Тем временем отец, предвосхищая наши критические замечания по адресу гостя, сказал маме:

– Бесспорно, папаша Норпуа был сегодня несколько «старомоден», как вы любите говорить. Когда он сказал, что задать вопрос графу Парижскому было бы «неприлично», я боялся, как бы вы не прыснули со смеху.

– Да ничего страшного, – отозвалась мама, – мне очень нравится, что человек его ранга и в его годы сохранил подобную наивность: сразу видно, насколько он порядочен и как отменно воспитан.

– Да уж конечно! Это не мешает ему быть тонким и умным человеком, уж я-то знаю, ведь в комиссии он совсем не такой, как здесь! – воскликнул отец, довольный, что мама оценила г-на де Норпуа, и желая убедить ее, что маркиз еще лучше, чем ей кажется, потому что сердечность любит перехваливать ничуть не меньше, чем насмешливость любит ниспровергать. – Ты обратила внимание, как он сказал: «С этими сильными мира сего никогда не знаешь, чего ждать…»?
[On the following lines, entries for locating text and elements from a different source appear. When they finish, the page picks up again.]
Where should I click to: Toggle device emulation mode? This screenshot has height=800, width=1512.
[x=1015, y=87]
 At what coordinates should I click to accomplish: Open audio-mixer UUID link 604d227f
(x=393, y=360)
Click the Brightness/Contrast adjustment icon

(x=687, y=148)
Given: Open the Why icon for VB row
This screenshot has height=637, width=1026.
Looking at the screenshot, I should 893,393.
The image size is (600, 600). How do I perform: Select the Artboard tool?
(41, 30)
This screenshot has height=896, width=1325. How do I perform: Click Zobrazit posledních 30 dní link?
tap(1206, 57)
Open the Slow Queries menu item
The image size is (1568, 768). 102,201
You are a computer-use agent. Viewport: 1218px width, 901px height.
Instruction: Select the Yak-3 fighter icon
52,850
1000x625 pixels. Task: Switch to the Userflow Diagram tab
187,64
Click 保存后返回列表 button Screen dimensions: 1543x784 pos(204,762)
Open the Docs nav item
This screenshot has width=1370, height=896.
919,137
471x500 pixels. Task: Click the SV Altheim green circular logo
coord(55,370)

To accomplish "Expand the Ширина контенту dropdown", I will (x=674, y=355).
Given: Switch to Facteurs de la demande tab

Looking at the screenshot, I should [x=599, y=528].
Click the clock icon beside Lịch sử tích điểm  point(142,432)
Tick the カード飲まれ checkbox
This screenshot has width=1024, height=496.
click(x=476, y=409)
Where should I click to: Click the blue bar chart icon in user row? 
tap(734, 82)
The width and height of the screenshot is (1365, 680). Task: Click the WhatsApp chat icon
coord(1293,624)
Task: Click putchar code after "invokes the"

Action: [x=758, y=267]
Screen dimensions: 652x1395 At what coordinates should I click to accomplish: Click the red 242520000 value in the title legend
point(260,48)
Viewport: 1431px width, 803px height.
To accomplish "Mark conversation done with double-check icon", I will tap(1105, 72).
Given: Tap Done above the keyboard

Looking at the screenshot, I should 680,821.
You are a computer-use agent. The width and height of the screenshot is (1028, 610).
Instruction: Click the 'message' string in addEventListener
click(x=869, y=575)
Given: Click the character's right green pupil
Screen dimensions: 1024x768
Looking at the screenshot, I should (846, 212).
– Ну конечно, всё, как ты говоришь. Я обратила внимание, он очень тонкий человек. Виден огромный жизненный опыт.

– Поразительно, что он обедал у Сваннов и встретил там, в сущности, приличных людей, служащих… Где только мадам Сванн всех их выискала?

– А ты заметил, как он лукаво сказал: «В этот дом вхожи в основном мужчины!»?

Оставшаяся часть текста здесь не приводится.